Submergence explores two very different worlds. One where religious beliefs dictate everything, and the other, science dominates all,” says Wenders, a photographer, author, playwright, documentarian (his current project is a doc on Pope Francis) and filmmaker whose works include 1984’s Paris, Texas and 1987’s Wings of Desire.

“But I don’t think I could have done this film without the love-story aspect. It was essential.”

In the film, McAvoy plays James More, an undercover British Secret Service agent who poses as a water engineer to infiltrate terrorist organizations in developing countries. An upcoming assignment is in Somalia, but before he leaves, More meets Danielle Flinders (Vikander), a bio-mathematician who is staying at the same hotel in Normandy. She is preparing for her own adventure on a research vessel to the bottom of the Atlantic Ocean.

They meet, spend several days together, fall in love, and plan to reunite once their respective assignments are finished.
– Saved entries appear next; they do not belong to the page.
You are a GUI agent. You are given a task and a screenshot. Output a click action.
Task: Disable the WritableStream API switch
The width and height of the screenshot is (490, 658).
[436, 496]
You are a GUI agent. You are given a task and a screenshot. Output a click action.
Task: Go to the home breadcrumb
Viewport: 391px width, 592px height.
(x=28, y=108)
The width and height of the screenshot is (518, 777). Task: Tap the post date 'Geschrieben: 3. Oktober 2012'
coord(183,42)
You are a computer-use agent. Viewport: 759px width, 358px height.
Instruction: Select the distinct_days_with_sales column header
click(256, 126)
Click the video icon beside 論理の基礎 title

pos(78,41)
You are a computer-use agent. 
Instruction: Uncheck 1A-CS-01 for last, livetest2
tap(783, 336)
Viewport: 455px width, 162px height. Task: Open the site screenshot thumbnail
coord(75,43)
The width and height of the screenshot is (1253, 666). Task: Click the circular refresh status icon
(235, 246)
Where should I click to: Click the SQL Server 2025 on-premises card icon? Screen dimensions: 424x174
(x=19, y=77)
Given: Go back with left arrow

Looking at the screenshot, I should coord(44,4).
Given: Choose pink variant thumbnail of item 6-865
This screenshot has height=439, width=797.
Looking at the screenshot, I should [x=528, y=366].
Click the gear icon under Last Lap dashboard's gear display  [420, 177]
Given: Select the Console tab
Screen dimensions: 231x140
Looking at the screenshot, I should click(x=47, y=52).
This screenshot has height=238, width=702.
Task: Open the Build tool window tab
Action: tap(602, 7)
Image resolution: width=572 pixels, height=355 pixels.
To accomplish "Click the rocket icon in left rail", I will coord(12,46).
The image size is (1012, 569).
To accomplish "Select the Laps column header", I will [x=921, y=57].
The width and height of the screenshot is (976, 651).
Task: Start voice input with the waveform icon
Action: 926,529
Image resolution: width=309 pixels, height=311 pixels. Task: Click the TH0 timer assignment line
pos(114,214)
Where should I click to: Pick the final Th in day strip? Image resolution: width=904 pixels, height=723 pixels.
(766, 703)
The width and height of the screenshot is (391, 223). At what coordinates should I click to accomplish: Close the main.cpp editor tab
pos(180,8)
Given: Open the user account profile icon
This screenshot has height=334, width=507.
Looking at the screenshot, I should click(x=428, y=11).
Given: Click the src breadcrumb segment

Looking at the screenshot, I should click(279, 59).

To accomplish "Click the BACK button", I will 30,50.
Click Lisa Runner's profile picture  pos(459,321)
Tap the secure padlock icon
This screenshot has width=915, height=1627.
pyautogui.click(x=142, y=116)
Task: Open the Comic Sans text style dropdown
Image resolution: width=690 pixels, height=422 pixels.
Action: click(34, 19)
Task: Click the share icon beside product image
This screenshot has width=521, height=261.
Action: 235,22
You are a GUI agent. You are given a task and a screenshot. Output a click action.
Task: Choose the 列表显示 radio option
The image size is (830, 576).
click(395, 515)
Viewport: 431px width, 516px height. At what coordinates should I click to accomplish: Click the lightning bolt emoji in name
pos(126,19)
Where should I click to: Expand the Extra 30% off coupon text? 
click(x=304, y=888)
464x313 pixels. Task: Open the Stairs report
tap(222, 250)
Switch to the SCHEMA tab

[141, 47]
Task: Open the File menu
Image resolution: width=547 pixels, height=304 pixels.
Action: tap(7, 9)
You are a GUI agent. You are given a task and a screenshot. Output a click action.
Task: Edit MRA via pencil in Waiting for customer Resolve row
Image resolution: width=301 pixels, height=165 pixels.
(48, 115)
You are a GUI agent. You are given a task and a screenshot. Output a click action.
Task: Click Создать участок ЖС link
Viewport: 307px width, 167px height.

That is when their worlds – and the film – split in two. More is captured and tortured in Somalia. She is both metaphorically and physically kept in the dark as she journeys to the bottom of the sea while receiving no communication from James. Both protagonists are submerged in two very different ideologies: one hate, the other light (or illumination).

“The light in this story is their love for each other,” says Wenders. “It’s what enables them to endure, especially what he has to endure. I don’t think I would have dared to make a film about only James’s story. All the violence and hate he gets exposed to would have scared me. It would have been too black. I am really indebted to Martin Luther King for his one line: ‘Darkness cannot drive out darkness; only light can do that. Hate cannot drive out hate; only love can do that.’

“I believe in true love. I know it exists. I know it can be found and I know how it works,” said Wenders who has been married to Donata Wenders (his fifth wife) since 1993.

A leading figure in New German Cinema, Wenders says he is interested in making films that test his intellect. In this film, he and his actors immersed themselves in counterespionage and science, both areas that Wenders believe the public generally does not embrace with enough fear and respect.

“A long time ago, prophets told us what could happen, and where we were headed. Today’s prophets are scientists. They tell us where we are going. They tell us what’s going to happen to our planet, with mankind, with our health, with our life expectancies, and with our morals. But sadly, scientists – our modern-day prophets – are not always listened to, especially by politicians.”

Submergence is based on the acclaimed 2013 novel by J.M. Ledgard, an author and former political correspondent for The Economist. Adapted for the screen by Erin Dignam, it’s one of the most conventional films Wenders has done in years. Still, it’s auteur enough to allow Wenders to explore many conundrums, including science and its overall lack of profile. Wenders takes issue with society’s fixation on space exploration when water, he believes, holds the key to our origins.

“Water is so powerful. We are all born in the water, in our mother’s wombs. But it’s always perplexed me that humankind seems to be drawn so much to the various planets, the moon, the stars, and god knows what. But our closest element – which takes up two-thirds of the planet – is largely ignored and unknown.

“Water replenishes, sustains life, and has the power to obliterate and destroy. In this film, water is used as a way to understand human nature, with all its darkness, its light, and its complexities.”